Das klappt alles nicht. Kann sonst noch wer antworten?

Müsste denn nicht ein Create-Befehl in dem Code auftauchen? Falls ich vorher die Tabelle manuell anlegen soll, was muss ich als Anzahl der Felder eingeben? Die Anzahl meiner Spalten? Falls ja, wäre das  nicht gut denn ich müsste die Spalten erstmal zählen, das sind einige hundert Spalten...

Ich habe ja keine Ahnung von MySQL, aber das es so kompliziert ist eine CSV Datei zu importieren hätte ich nicht gedacht!


----------



## Martin Kunz (14. Mai 2010)

(wenig KnwoHow von mySQL) + (wenig Ahnung von PHP) + (import von Excel) = http://www.dbTube.org 

ich denke dies könnte Dir helfen. Sorry für die vereinfachte Formel


----------



## sight011 (15. Mai 2010)

Hui Dank Dir - Muss ich eigentlich irgendwas über die Möglichen verwendeten Zeichen wissen?

Gehen in Datenbanken Umlaute äüö beispielesweise Problemlos? Muss ich sowas vorher festlegen (soe wie UTF-8 bei Pages, die den Datensatz von vorherien festlegen)?

Kann ein Datensatz beispielsweise nur eine bestimmte länge haben?

Wird so ein Datensatz immer nur per php eingebunden?


Sorry bin ein absoluter Noop, was das Thema angeht!! Werd mir wohl aml endlich Zeit nehem müssen das Buch hier auf dem Tisch zu lesen, aber diese Fragen würden mich im Vorfeld brennend interesssieren


----------



## Martin Kunz (15. Mai 2010)

Hi,

in der Regel sind die Datenbanken bei den "typischen" Hoster wie Hetzner, 1&1 oder zur Not auch Freenet darauf 
vorbereitet ( sorry für den Seitenhieb auf Freenet - hat seine Gründe  )

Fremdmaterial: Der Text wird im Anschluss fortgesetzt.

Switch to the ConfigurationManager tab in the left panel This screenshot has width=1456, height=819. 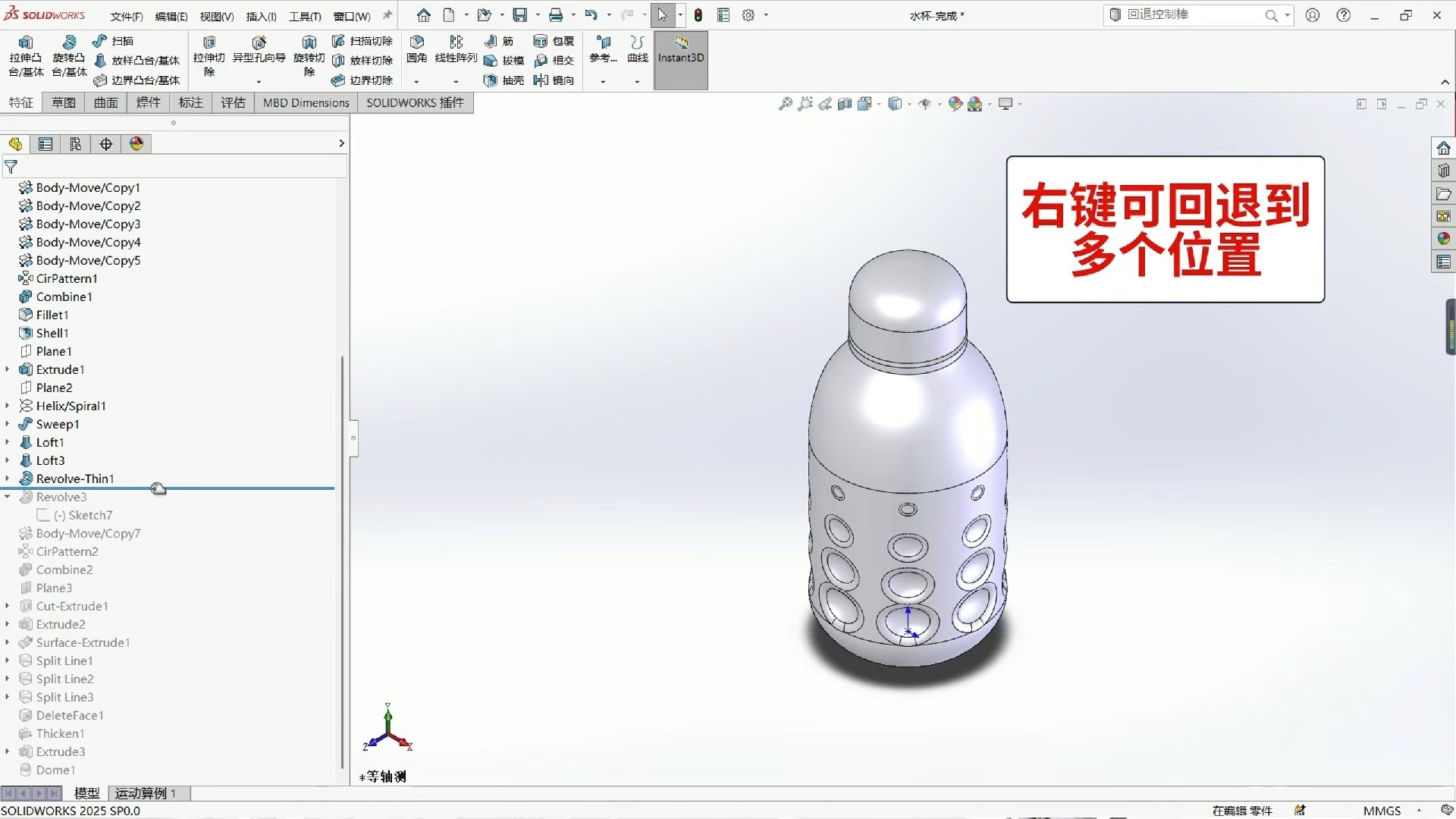tap(75, 143)
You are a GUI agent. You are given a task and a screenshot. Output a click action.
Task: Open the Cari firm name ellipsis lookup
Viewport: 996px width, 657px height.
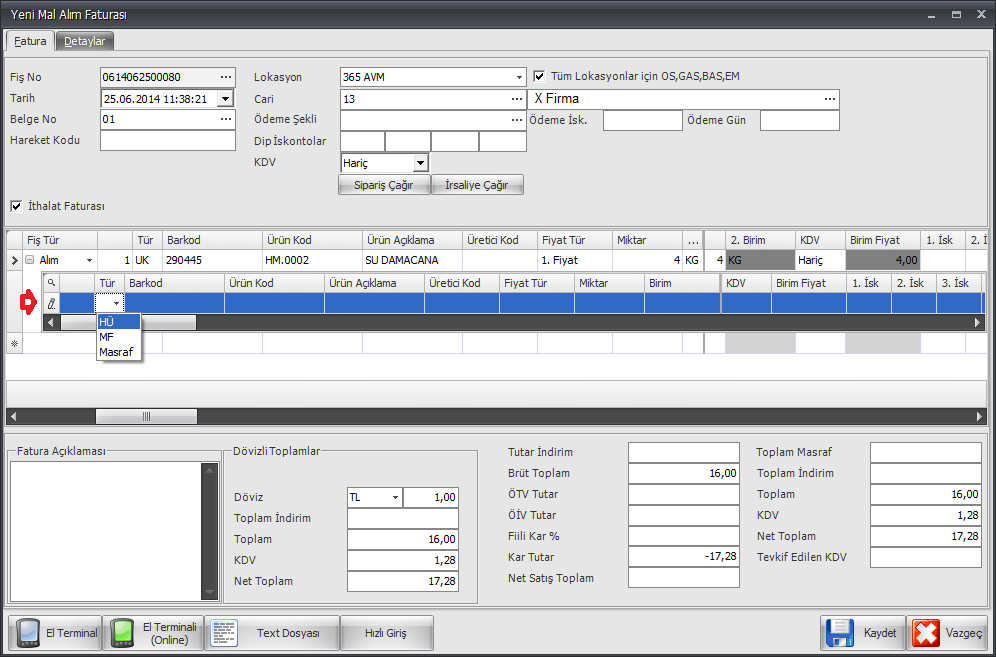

Dies sind auf UTF-8 oder gleichwertig eingestellt. Wenn du dann dbTube verwendest must du nichts machen.
Excel liefert die Dten ebenfalls korrekt aus.
Somit hast du 

Excel (äöü) => PHP (äöü) => mySQL (äöü)

da geht nichts verloren. Desweiteren kann man dann auch solche Zeichen wie ,;" oder TAB verwenden
ohne sich den Kopf zu zerbrechen -was bei CSV nicht ganz so einfach ist. Da muss man schon ein
bischen mehr nachdenken/ausprobieren.

Gruß

   Martin


----------